→ Task to complete:
Print each line exactly, from the one with "The image size" to the very last line of the listing, and keep the pictures out.

[[ Source information, beginning ]]

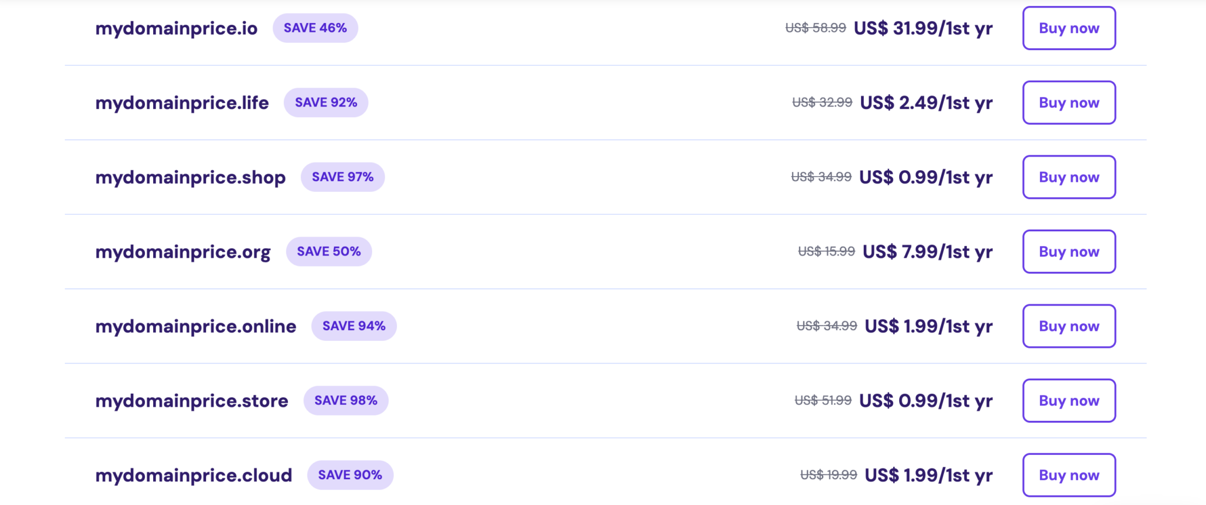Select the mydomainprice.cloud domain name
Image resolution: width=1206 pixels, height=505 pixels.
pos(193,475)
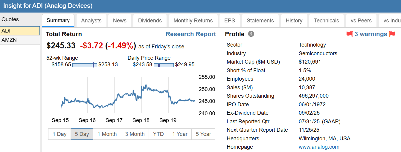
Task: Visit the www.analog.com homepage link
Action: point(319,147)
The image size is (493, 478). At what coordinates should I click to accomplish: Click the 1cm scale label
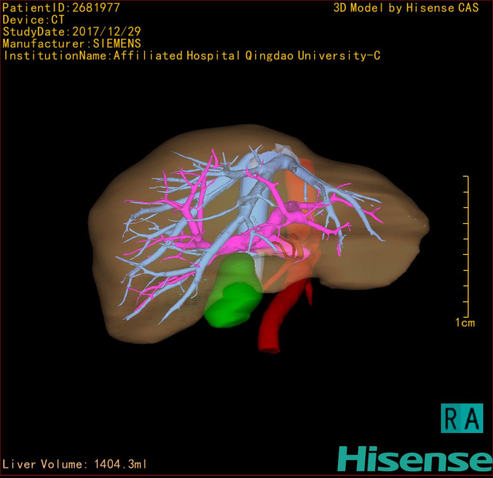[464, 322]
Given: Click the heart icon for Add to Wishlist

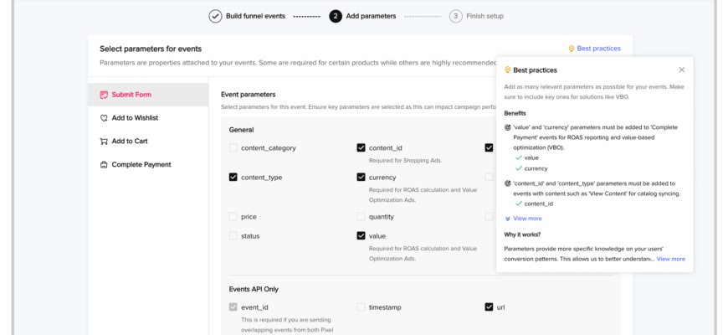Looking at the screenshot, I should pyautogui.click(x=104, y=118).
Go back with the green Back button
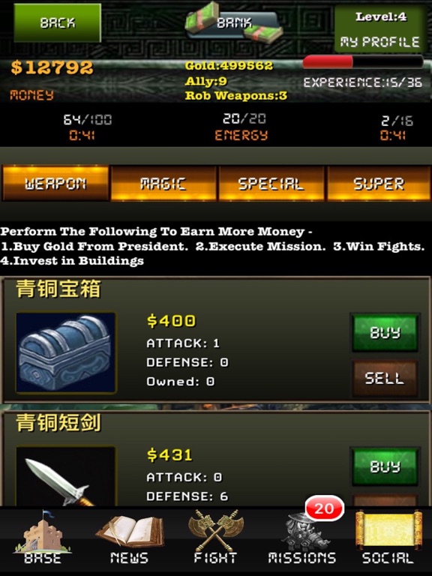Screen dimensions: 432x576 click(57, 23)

[[ Source information, end ]]

→ Result of this exercise:
The image size is (493, 478). At what coordinates should I click to accomplish: Click the 1cm scale label
[464, 322]
Given: Click the heart icon for Add to Wishlist

Looking at the screenshot, I should pyautogui.click(x=104, y=118).
Go back with the green Back button
Screen dimensions: 432x576 click(57, 23)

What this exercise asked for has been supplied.